Return the lines from the one containing "Where should I click to: Enable" to the one containing "pyautogui.click(x=304, y=742)", both included, copying them exactly as they appear.

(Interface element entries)
════════════════
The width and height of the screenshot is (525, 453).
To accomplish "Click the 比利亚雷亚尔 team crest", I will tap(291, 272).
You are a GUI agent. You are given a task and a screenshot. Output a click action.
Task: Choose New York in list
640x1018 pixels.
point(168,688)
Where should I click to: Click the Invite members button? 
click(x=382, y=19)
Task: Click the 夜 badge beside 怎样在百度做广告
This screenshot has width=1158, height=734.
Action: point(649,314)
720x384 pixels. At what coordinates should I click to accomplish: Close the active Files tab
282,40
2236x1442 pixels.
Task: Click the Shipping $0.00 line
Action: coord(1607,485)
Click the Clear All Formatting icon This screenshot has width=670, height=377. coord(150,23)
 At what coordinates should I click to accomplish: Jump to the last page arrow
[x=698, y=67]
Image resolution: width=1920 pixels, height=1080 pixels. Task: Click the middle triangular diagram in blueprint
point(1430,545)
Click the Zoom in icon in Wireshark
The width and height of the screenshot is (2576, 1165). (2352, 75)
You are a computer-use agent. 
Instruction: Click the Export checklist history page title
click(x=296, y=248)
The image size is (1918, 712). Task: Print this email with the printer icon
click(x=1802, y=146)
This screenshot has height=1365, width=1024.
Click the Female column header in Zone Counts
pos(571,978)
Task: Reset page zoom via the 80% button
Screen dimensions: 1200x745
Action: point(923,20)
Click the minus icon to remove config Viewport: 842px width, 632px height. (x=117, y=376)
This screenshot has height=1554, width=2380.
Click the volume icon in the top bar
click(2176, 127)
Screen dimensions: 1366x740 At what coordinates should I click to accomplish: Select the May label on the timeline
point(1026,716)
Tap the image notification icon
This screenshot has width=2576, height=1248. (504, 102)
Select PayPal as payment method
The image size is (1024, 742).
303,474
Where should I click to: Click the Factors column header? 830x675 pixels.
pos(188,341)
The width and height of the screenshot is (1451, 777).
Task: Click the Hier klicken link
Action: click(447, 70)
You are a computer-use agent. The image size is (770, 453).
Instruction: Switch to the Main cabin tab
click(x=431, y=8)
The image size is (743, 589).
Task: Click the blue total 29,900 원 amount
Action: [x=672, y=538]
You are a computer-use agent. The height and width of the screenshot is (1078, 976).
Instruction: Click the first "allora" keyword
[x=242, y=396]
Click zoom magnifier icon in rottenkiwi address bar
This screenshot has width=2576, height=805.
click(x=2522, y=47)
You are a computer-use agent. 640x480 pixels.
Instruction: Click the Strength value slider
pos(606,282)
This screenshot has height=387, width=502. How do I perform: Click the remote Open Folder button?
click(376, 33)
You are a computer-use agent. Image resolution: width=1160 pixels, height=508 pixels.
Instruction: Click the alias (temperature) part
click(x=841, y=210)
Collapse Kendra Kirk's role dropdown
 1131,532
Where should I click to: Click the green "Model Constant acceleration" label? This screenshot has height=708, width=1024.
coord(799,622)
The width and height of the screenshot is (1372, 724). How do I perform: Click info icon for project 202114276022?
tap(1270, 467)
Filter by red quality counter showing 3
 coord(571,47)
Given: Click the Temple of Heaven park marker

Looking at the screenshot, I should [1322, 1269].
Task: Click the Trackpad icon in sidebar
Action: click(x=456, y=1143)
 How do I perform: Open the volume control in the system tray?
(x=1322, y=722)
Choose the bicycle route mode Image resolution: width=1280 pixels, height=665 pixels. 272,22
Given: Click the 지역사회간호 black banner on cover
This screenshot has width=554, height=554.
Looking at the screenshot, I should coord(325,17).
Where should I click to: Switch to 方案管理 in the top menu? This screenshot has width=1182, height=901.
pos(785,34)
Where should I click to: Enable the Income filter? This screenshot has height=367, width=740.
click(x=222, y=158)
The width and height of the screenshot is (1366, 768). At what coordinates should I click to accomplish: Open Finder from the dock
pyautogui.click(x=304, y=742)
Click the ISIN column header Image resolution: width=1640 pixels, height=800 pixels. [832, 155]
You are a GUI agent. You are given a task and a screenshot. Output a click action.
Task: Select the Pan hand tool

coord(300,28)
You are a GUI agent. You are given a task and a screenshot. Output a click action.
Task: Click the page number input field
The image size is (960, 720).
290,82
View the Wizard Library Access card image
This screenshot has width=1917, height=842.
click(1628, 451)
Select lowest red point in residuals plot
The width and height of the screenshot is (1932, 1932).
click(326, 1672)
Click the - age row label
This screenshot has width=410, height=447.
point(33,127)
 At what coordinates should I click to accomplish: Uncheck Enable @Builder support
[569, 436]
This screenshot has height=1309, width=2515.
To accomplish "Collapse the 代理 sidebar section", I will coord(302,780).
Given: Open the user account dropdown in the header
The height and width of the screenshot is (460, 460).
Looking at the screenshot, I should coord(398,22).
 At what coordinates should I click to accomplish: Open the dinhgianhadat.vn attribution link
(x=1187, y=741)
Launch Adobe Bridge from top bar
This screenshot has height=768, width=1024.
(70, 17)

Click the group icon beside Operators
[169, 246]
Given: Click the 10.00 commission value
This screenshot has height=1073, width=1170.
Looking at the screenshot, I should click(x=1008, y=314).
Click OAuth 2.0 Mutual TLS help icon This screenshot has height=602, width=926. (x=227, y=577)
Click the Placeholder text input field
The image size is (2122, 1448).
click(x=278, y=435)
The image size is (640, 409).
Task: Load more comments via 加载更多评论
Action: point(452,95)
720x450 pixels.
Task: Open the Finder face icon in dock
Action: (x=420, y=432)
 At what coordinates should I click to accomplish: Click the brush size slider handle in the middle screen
════════════════
**EXERCISE ANSWER**
Where should I click to: Enable the Income filter? This screenshot has height=367, width=740.
click(x=222, y=158)
The width and height of the screenshot is (1366, 768). At what coordinates should I click to accomplish: Open Finder from the dock
pyautogui.click(x=304, y=742)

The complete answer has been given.